In 1912 Leung earned another first. She made headlines for being the first Chinese American woman to vote in a primary election. The California legislature passed a law in 1911 allowing women the right to vote. When a reporter asked about the experience, Leung said:
My first vote?—Oh, yes I thought long over that. I studied; I read about all your men
who wish to be president. I learned about the new laws. I wanted to KNOW what was
right, not to act blindly. I think the American ladies are like that too. For everywhere I
heard talk about the election and the candidates. I think we should learn, not vote blindly,
since we have been given this right to say which man we think is the greatest.
Her determination was legendary. Despite not being allowed by law to marry Schulze in California, the couple traveled to Vancouver, Washington where interracial marriage was legal. They married in October 1913. California did not repeal its law against interracial marriage until 1948.
When the couple returned to San Francisco, they understood that because of discrimination they’d be forced out of their jobs. Charles took a job at the Southern Pacific Railway Company and later at the Columbia Gramaphone Company. Tye was bookkeeper at the San Francisco Chinese Hospital, and in 1926 took a job working the night shift as a telephone operator at the Chinatown telephone exchange where she stayed for twenty years. Her invaluable talent lay in being a translator for Chinese immigrants and residents of Chinatown in San Francisco.

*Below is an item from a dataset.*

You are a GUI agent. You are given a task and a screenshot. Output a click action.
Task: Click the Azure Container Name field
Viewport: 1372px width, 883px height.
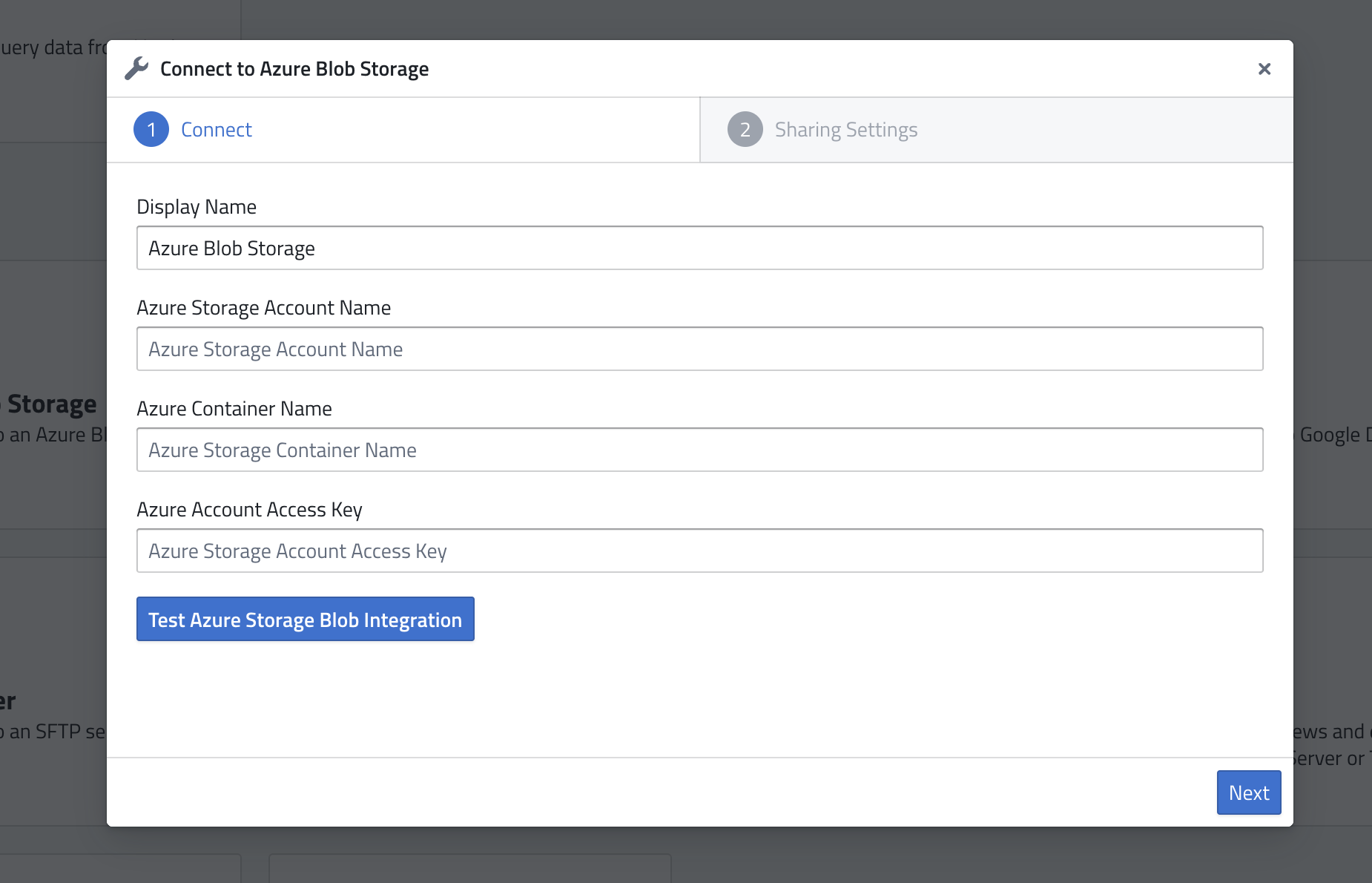pos(699,449)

The Schulzes had four children: Frederick, Theodore, Louise, and Donaldina. When Charles died in 1935, Tye continued her job at the telephone company and as an interpreter. She increased her efforts to advocate for Chinese immigrants and remained active in the Chinese American community throughout her life.
- When the War Brides Act of 1945 passed, Tye was again called on to be an interpreter at the Immigration Office.
- The introduction of pinball machines in California in the 1930s attracted Tye’s attention, and she became known in Chinatown as a “pinball wizard.”
- At the age of sixty-one, she was arrested for allegedly driving women to abortion clinics. In December 1948, after an investigation, the charges were dropped.
Tye Schulze died in San Francisco March 10, 1972, at the age of eighty-four.